*** Excerpted data Section Begins ***

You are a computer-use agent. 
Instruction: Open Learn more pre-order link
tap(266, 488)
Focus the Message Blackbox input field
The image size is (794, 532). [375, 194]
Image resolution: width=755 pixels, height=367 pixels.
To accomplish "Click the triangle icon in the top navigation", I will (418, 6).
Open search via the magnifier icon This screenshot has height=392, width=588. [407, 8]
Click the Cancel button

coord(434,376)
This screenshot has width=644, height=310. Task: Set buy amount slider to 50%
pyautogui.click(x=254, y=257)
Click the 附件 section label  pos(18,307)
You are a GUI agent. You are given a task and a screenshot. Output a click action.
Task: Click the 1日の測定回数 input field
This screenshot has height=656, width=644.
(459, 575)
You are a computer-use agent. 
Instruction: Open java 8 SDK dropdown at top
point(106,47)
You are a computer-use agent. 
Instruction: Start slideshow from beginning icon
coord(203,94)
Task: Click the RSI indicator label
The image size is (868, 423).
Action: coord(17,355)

*** Excerpted data Section Ends ***
*** Excerpted data Section Begins ***

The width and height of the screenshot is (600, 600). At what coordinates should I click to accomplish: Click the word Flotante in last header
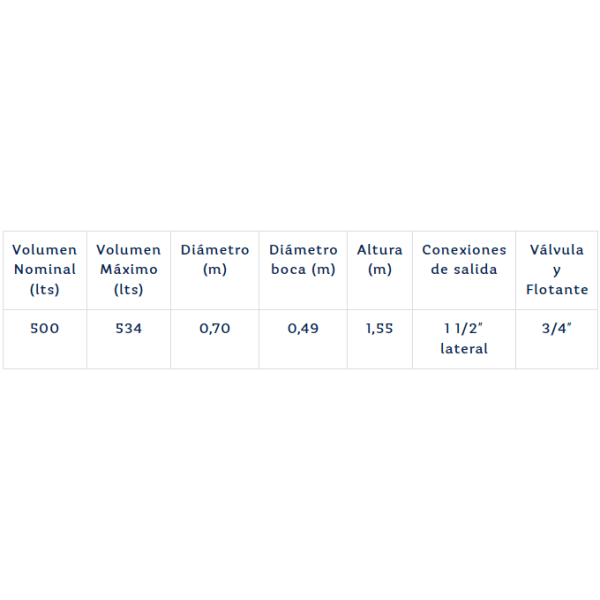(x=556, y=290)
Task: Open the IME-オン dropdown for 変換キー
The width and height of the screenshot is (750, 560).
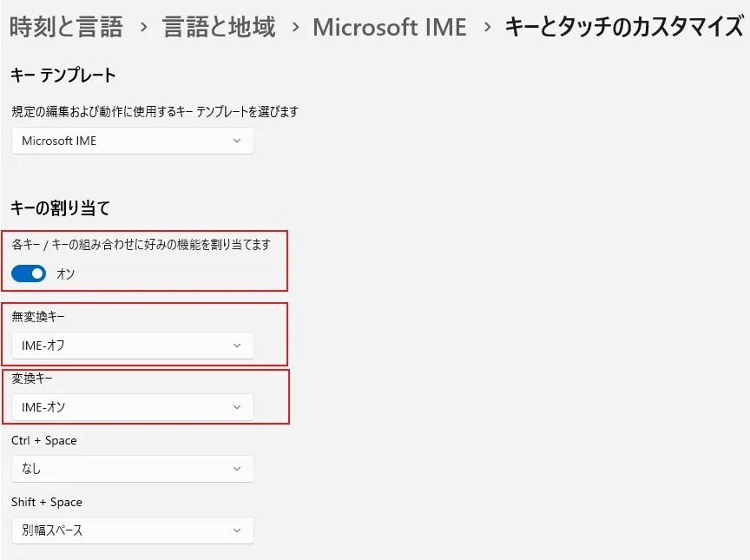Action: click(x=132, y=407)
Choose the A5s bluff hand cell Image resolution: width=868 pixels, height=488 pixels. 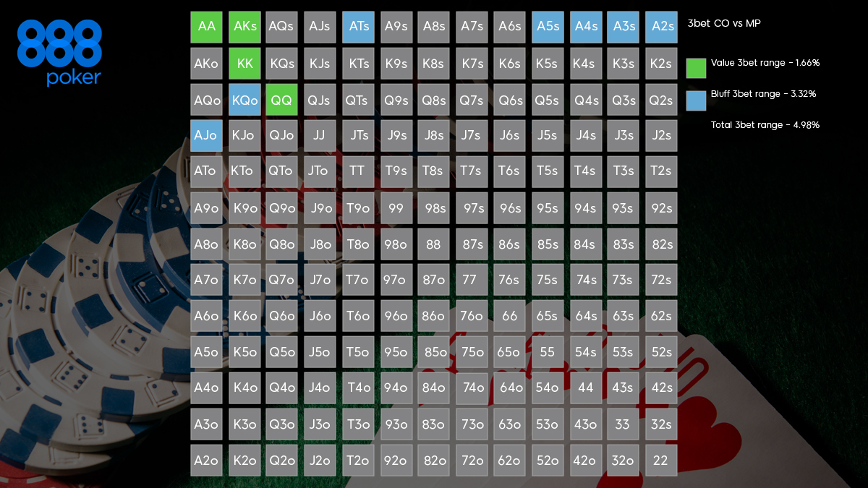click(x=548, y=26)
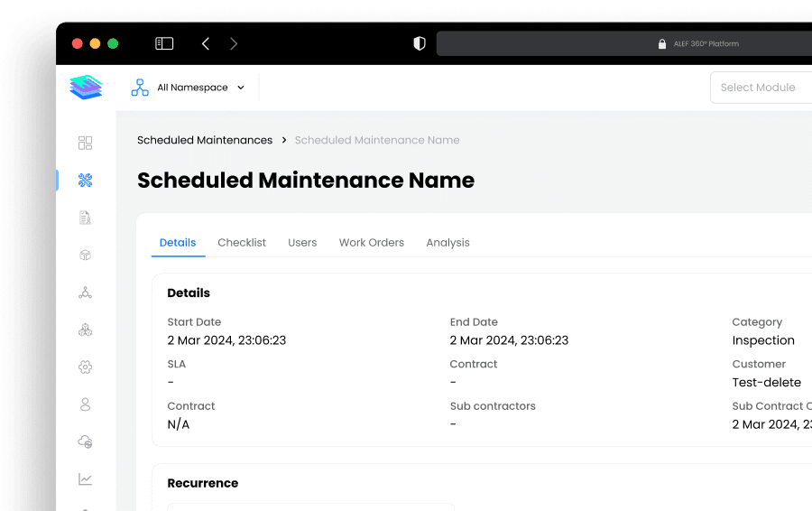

*** Excerpted data Section Ends ***

- **Instructions for the task**: Collect the lines of the data that carry the word "label".

- **Task response**:
Click the 附件 section label  pos(18,307)
Task: Click the RSI indicator label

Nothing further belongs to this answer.